Un fascicolo gemello è aperto a Perugia, a cui nel gennaio 2021 Milano trasmette ufficialmente i verbali di Amara. Anche qui l’ipotesi accusatoria è di associazione segreta e gli indagati dovrebbero essere dei magistrati romani di cui ancora non si conoscono i nomi. Sempre a Perugia, inoltre, è in corso il processo a Luca Palamara (a sua volta tirato in ballo da Amara, che ne sarebbe il corruttore), che però ormai sembra essere diventato solo un filone laterale nella storia della presunta loggia.

Roma e Brescia

A Roma, invece, sono stati aperti due fascicoli. Il primo è quello nato dalla denuncia della giornalista di Repubblica, Liana Milella, dopo aver ricevuto i verbali anonimi. E’ stata lei a portare la procura a individuare la ex segretaria di Davigo, Marcella Contrafatto, oggi indagata per calunnia. La funzionaria inizialmente si è avvalsa della facoltà di non rispondere. Il suo avvocato Alessia Angelini ha chiesto al tribunale del Riesame il dissequestro dei documenti sequestrati (una scelta difensiva che permette di conoscere le prove in mano all’accusa) e ha dichiarato che «manca il presupposto per la configurabilità del reato calunnia», ovvero la coscienza di accusare qualcuno di un reato, sapendo che non lo ha commesso. Poi ha aggiunto che la sua cliente «è intenzionata a collaborare alle indagini». Segno che forse la storia è meno lineare di come apparsa fino ad ora.

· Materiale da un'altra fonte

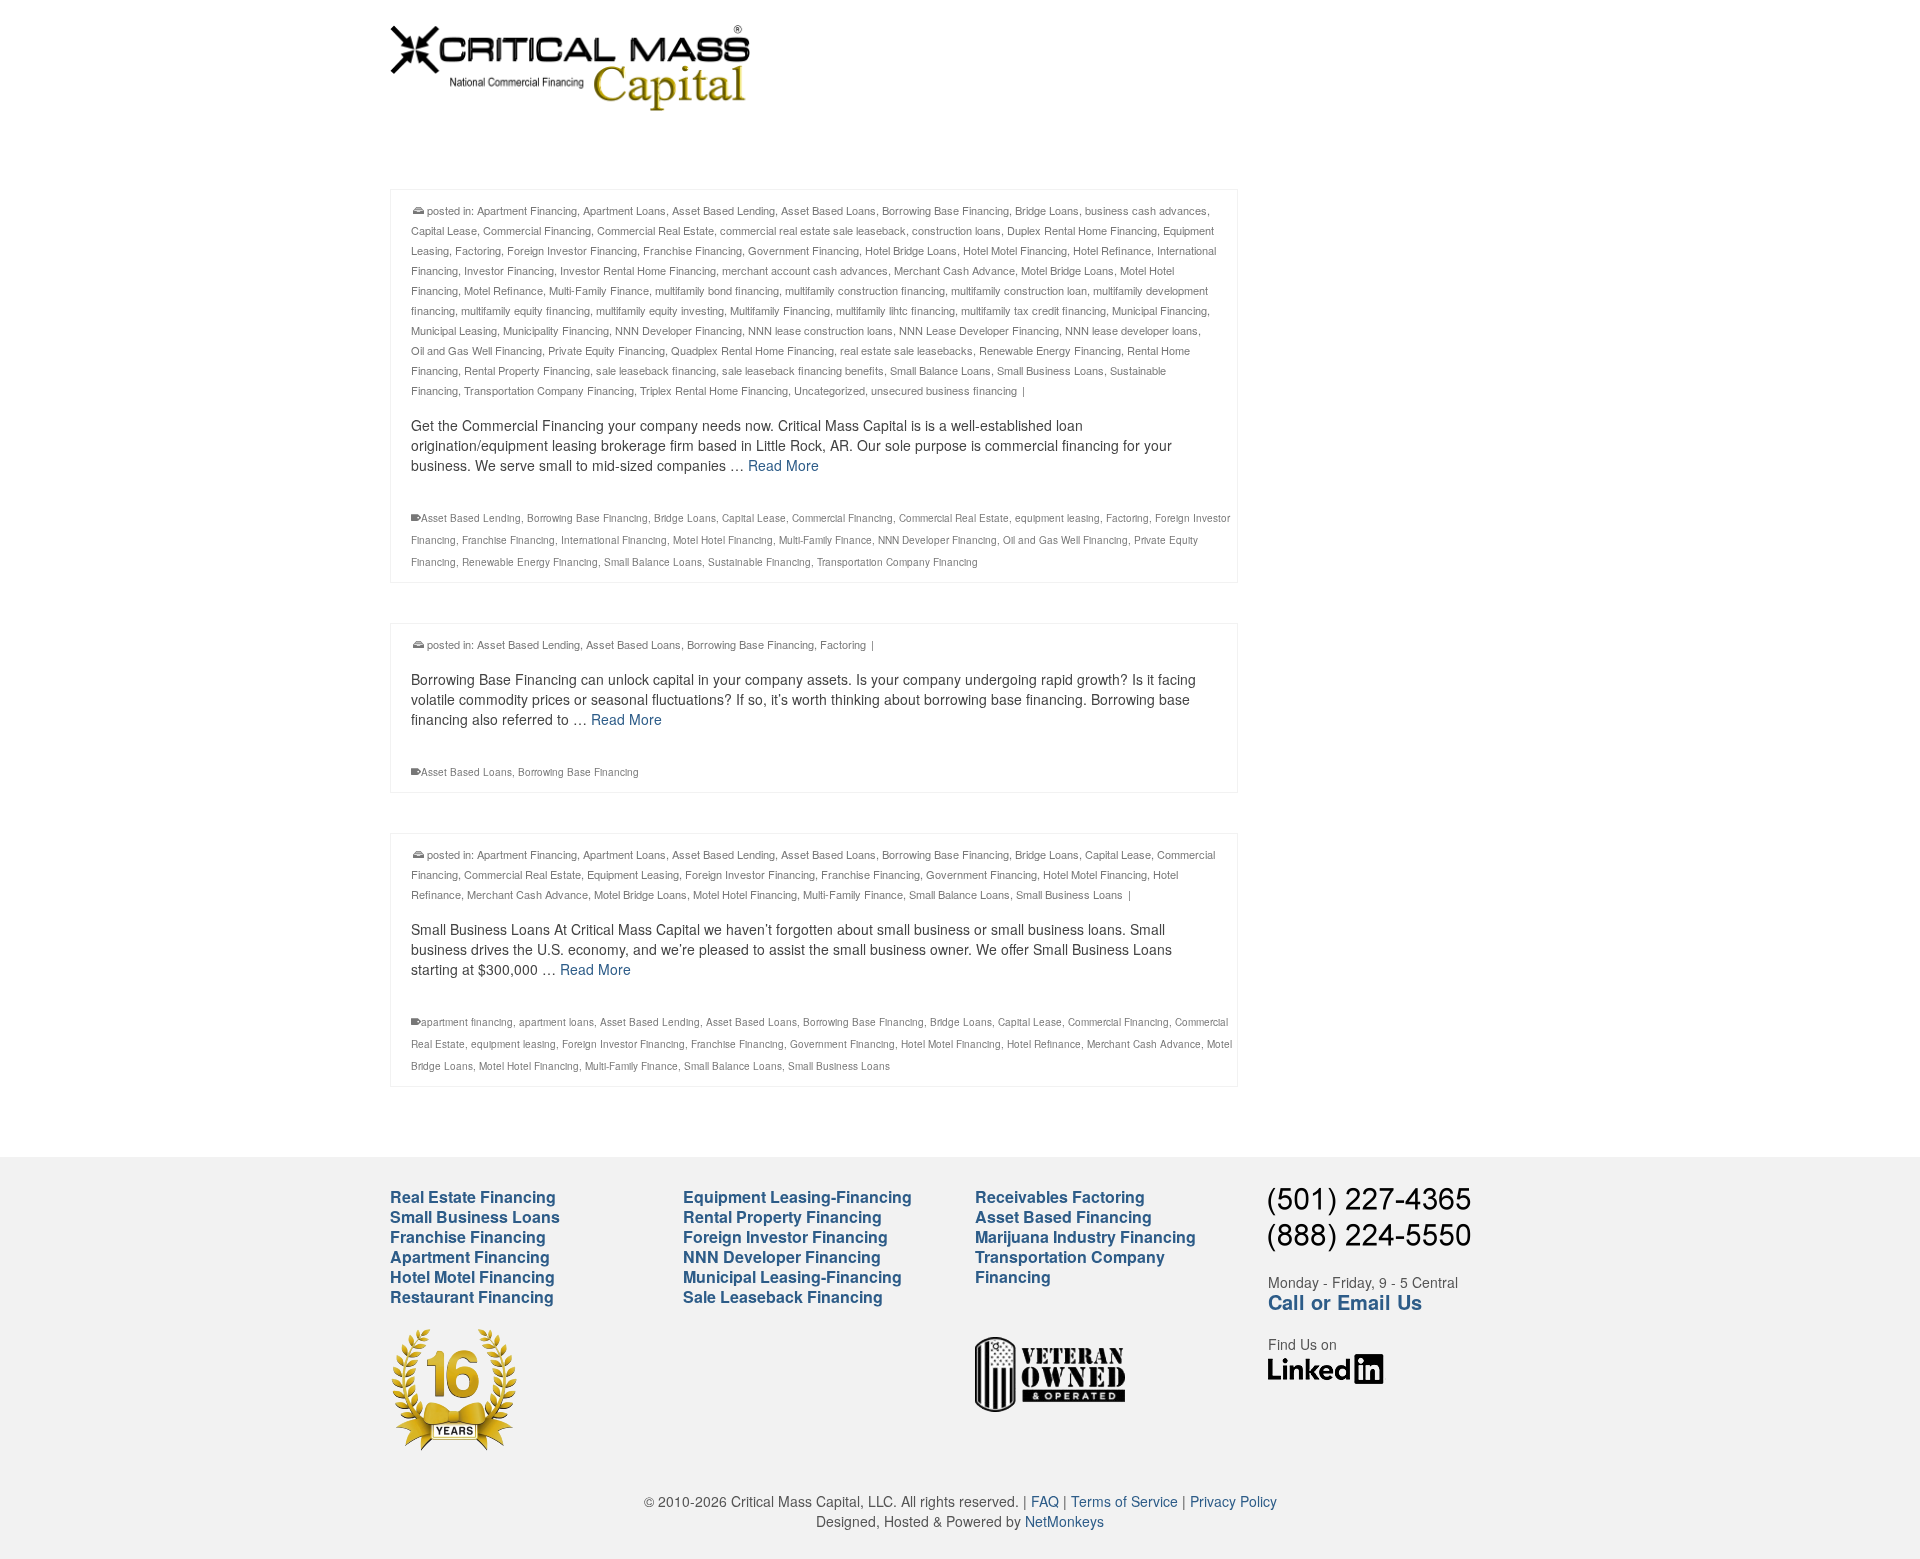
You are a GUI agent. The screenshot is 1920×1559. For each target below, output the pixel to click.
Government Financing (803, 250)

Inoltre è in corso uno scontro tra Roma e Brescia. Entrambe le procure hanno aperto un fascicolo con la stessa ipotesi: rivelazione di segreto d’ufficio da parte di Storari. A determinare la competenza per l’indagine, è il luogo in cui il reato si sarebbe consumato. Se i verbali sono stati consegnati a Davigo a Roma, allora l’indagine spetta alla procura di Michele Prestipino. Se invece la consegna è avvenuta a Milano, come ha detto Davigo nei giorni scorsi, la competenza è di Brescia in quanto ufficio titolare delle indagini sui magistrati milanesi.

A dirimere la questione sarà probabilmente l’interrogatorio di Storari, previsto per sabato davanti ai magistrati della capitale.

Per ora, dunque, l’unica certezza in tutti questi procedimenti aperti è la costituzione di parte offesa da parte del Csm. La richiesta è stata presentata formalmente durante l’ultimo plenum da parte dei togati di Magistratura indipendente e il comitato di presidenza ha deciso di accoglierla.